Listing from a data source
══════════
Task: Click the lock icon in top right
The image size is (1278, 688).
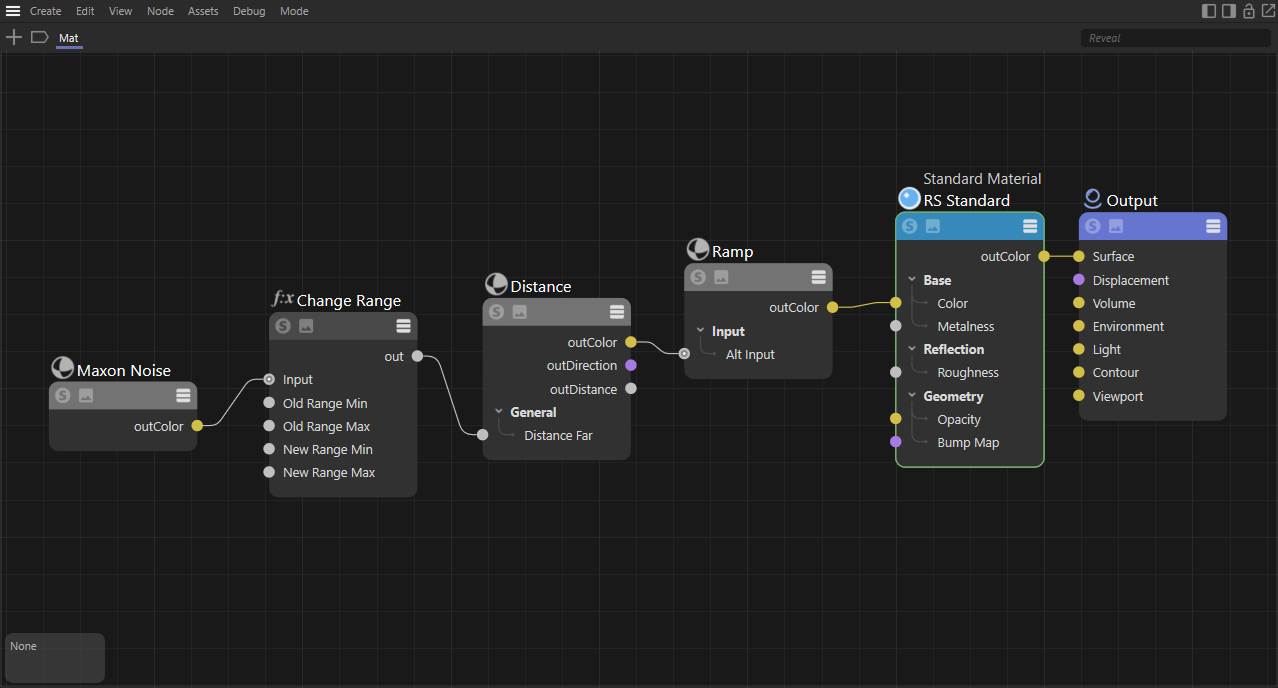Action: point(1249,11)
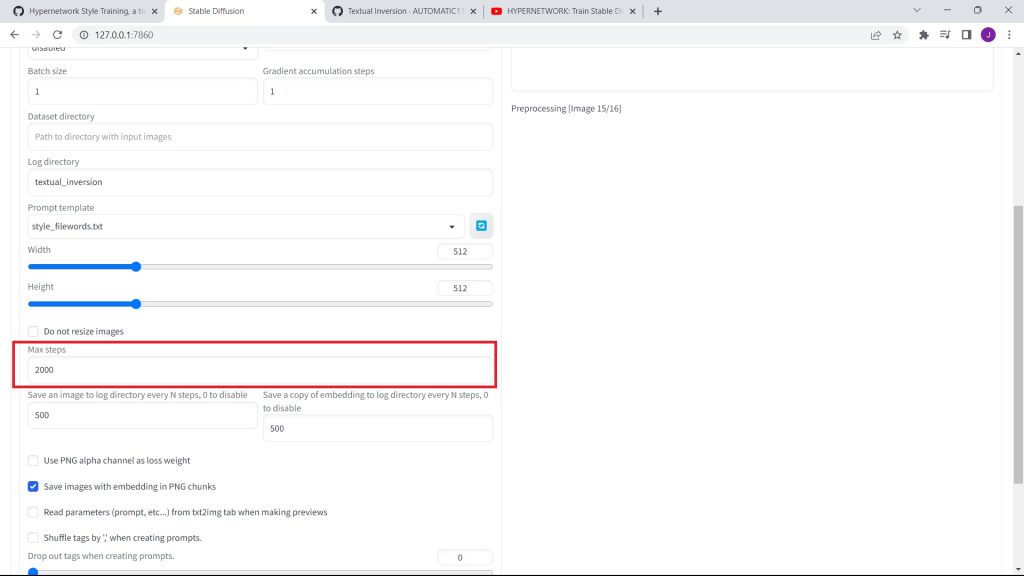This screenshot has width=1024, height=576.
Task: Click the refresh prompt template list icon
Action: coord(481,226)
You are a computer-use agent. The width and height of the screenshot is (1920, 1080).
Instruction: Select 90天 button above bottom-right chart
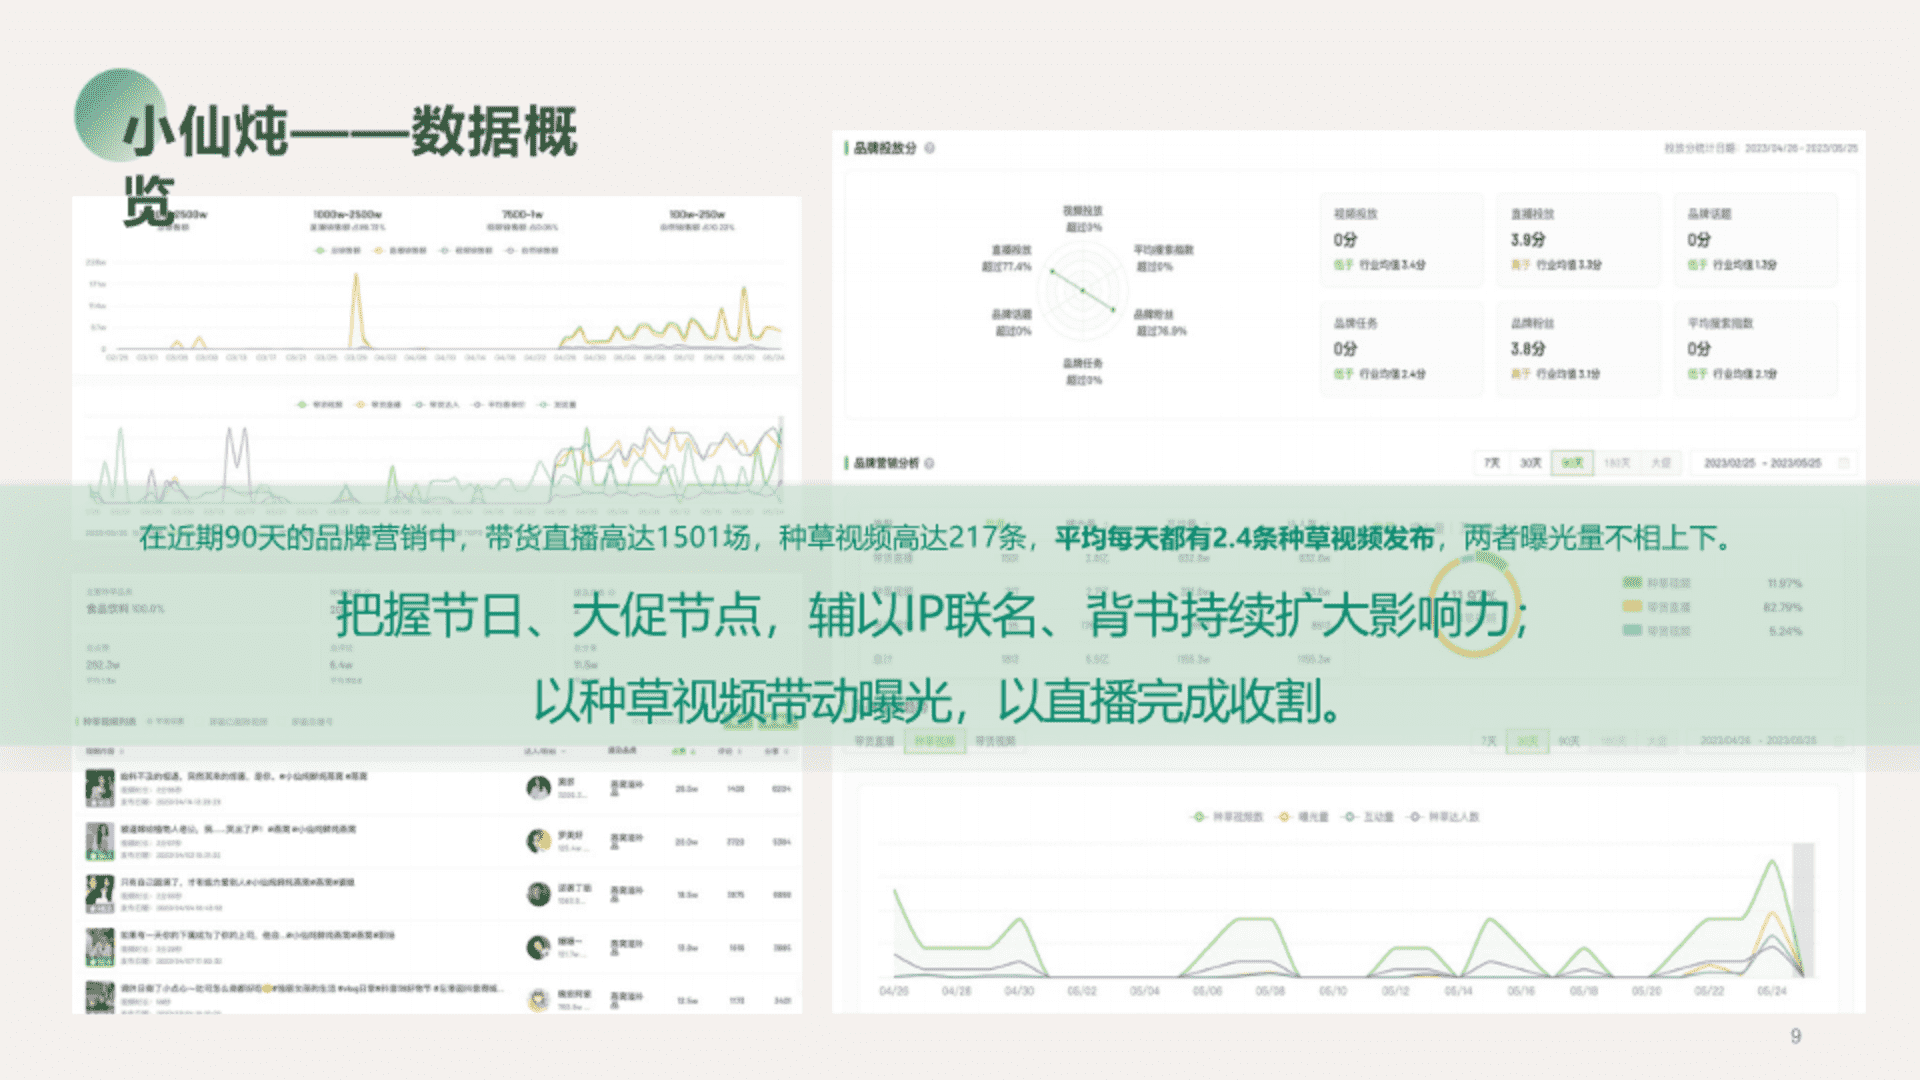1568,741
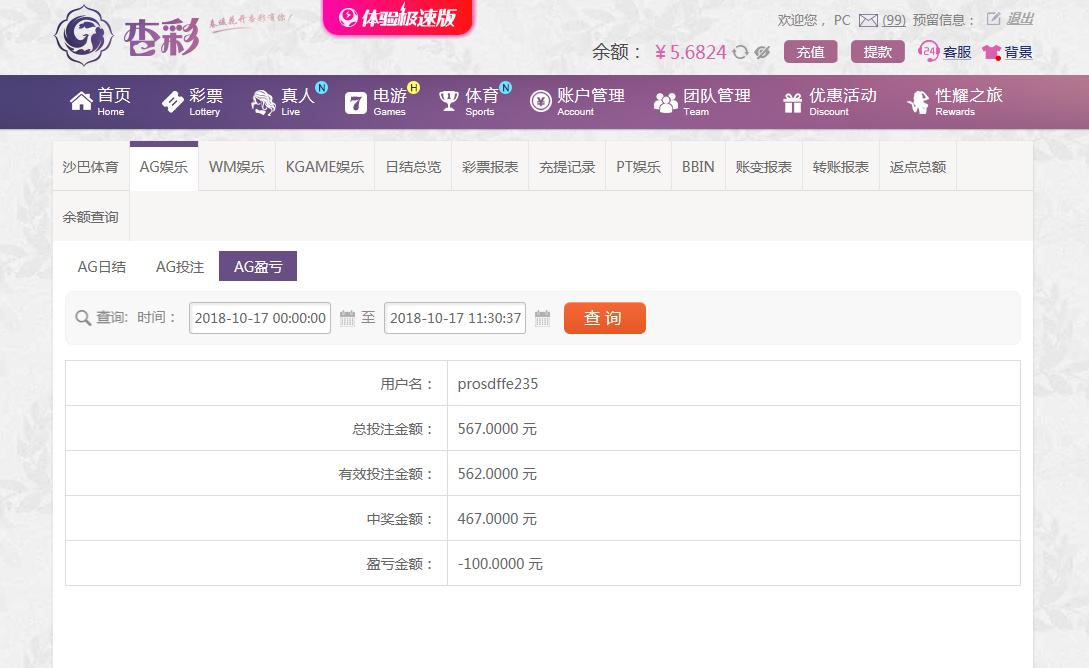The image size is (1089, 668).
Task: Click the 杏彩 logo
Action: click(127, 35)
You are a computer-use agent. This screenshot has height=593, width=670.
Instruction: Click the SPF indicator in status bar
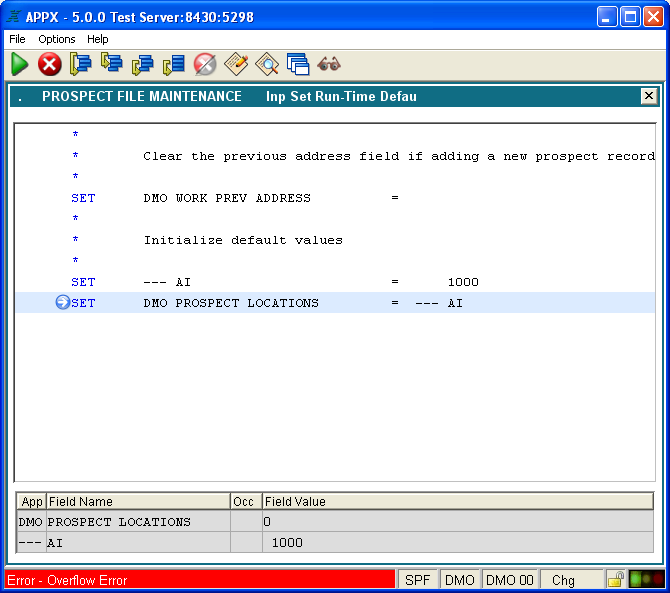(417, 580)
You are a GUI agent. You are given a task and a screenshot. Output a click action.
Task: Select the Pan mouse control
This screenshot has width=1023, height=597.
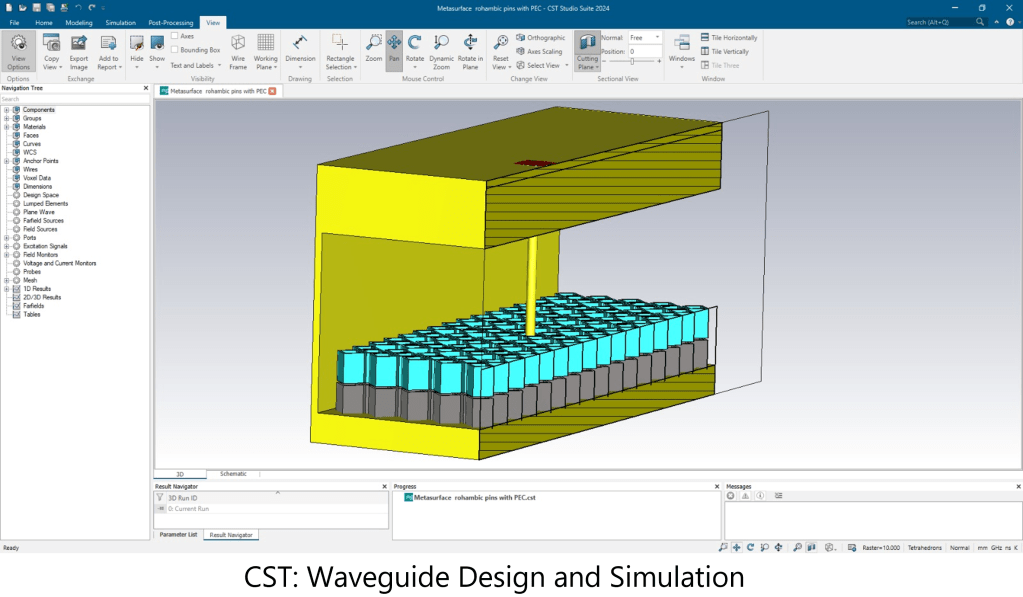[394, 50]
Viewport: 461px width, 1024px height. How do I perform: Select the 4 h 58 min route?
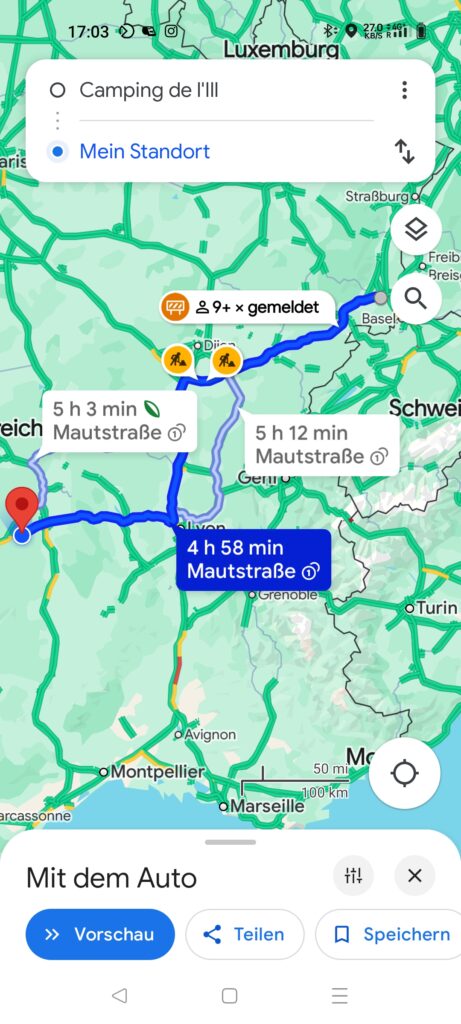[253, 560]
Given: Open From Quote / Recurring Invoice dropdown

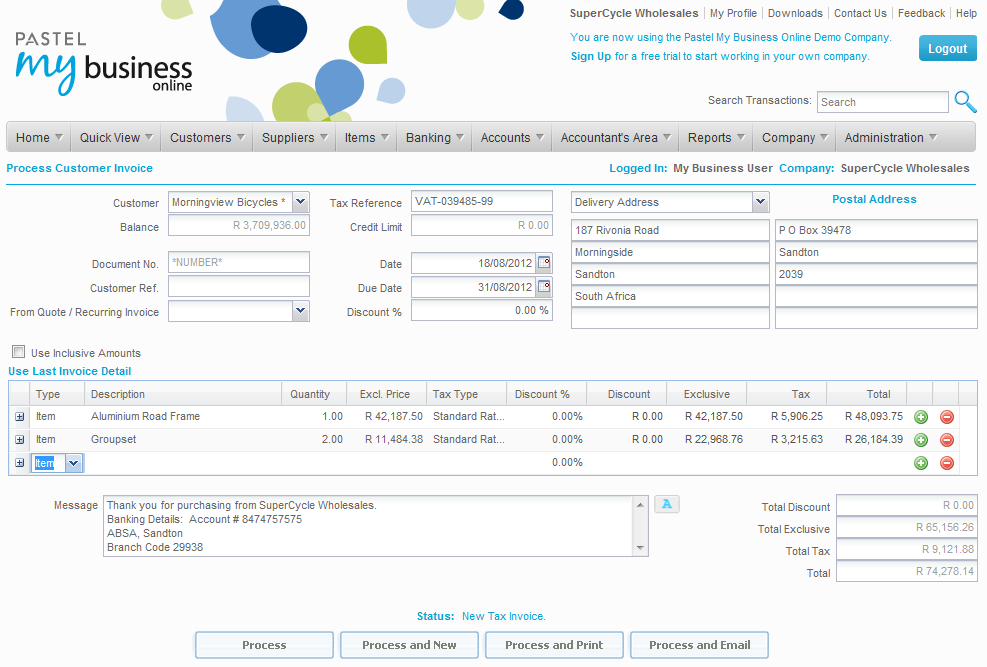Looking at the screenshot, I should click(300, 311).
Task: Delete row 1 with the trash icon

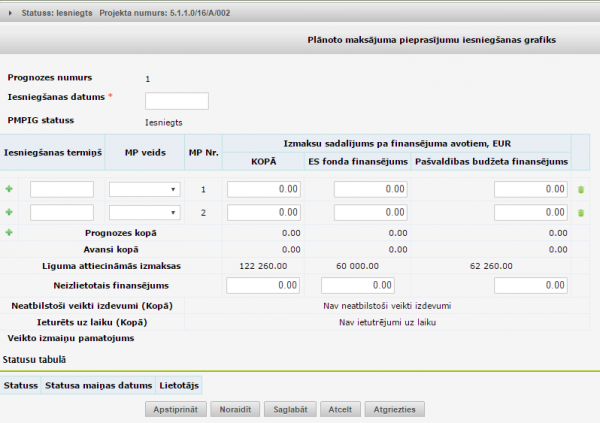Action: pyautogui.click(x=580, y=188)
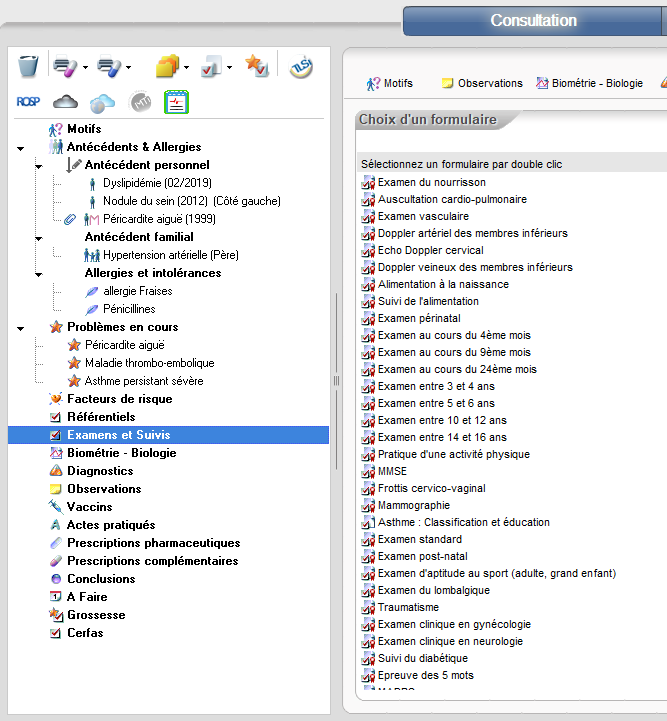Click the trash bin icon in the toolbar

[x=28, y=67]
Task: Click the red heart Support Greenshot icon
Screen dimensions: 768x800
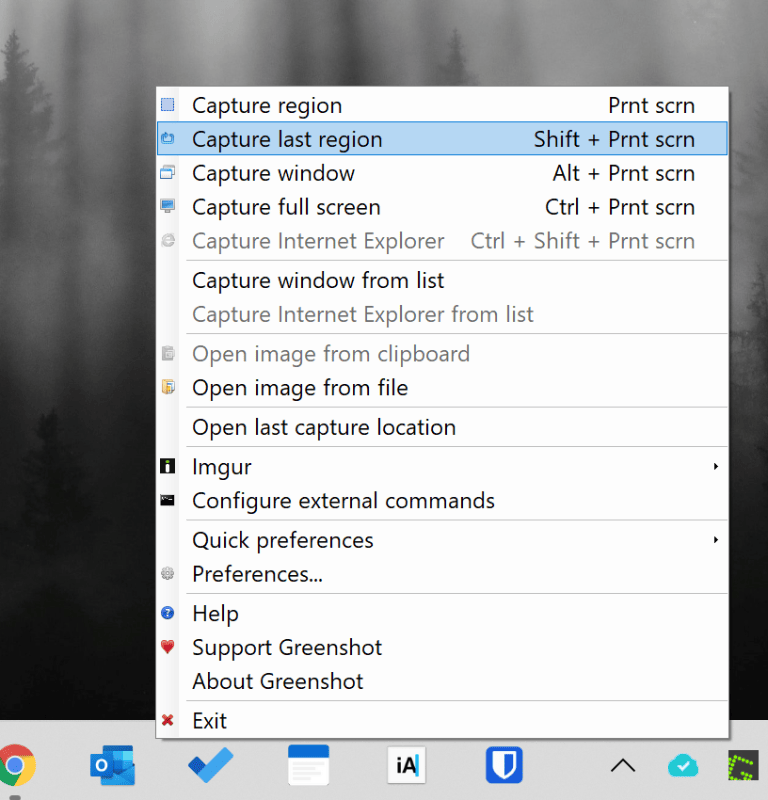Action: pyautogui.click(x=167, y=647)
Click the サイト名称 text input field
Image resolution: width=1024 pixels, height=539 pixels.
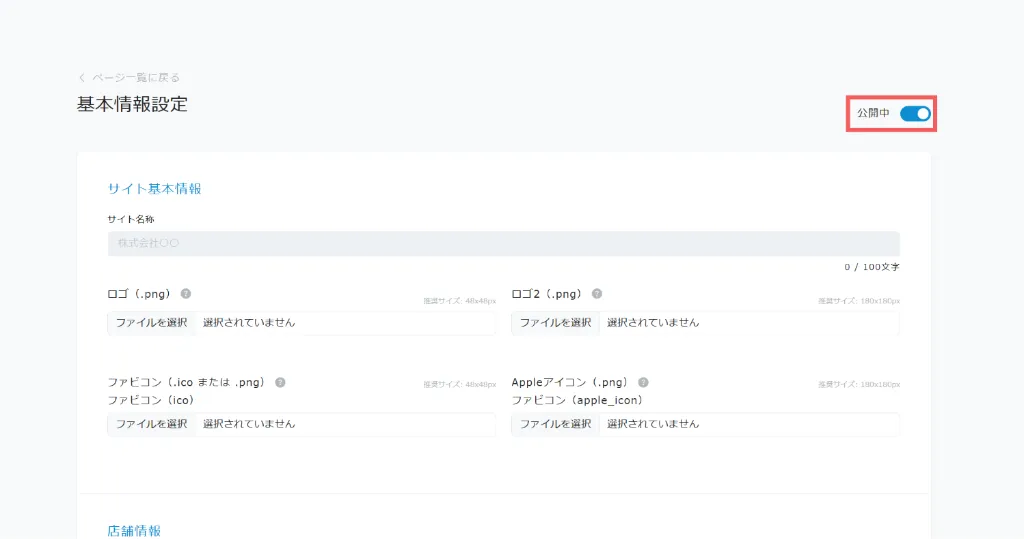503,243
══════════
Task prompt
Extract every text line of the listing above word for word, leaving out the pictures.

The result
Task: Click the lock icon in top right
The image size is (1278, 688).
Action: point(1249,11)
This screenshot has width=1024, height=576.
Task: Click the refresh prompt template list icon
Action: coord(481,226)
You are a computer-use agent. The width and height of the screenshot is (1920, 1080).
Instruction: Select 90天 button above bottom-right chart
1568,741
The image size is (1089, 668).
Task: Click the 杏彩 logo
Action: click(127, 35)
You are a computer-use agent. This screenshot has height=593, width=670.
Instruction: Click the SPF indicator in status bar
(417, 580)
You are a GUI agent. You are given a task and a screenshot. Output a click action.
Task: Select the Pan mouse control
This screenshot has width=1023, height=597.
[394, 50]
Viewport: 461px width, 1024px height. How do I perform: Select the 4 h 58 min route?
[253, 560]
Given: Open From Quote / Recurring Invoice dropdown

Looking at the screenshot, I should click(300, 311).
Task: Delete row 1 with the trash icon

Action: pyautogui.click(x=580, y=188)
Click the trash bin icon in the toolbar

[x=28, y=67]
Task: Click the red heart Support Greenshot icon
Screen dimensions: 768x800
Action: pyautogui.click(x=167, y=647)
Click the サイト名称 text input field
Image resolution: width=1024 pixels, height=539 pixels.
503,243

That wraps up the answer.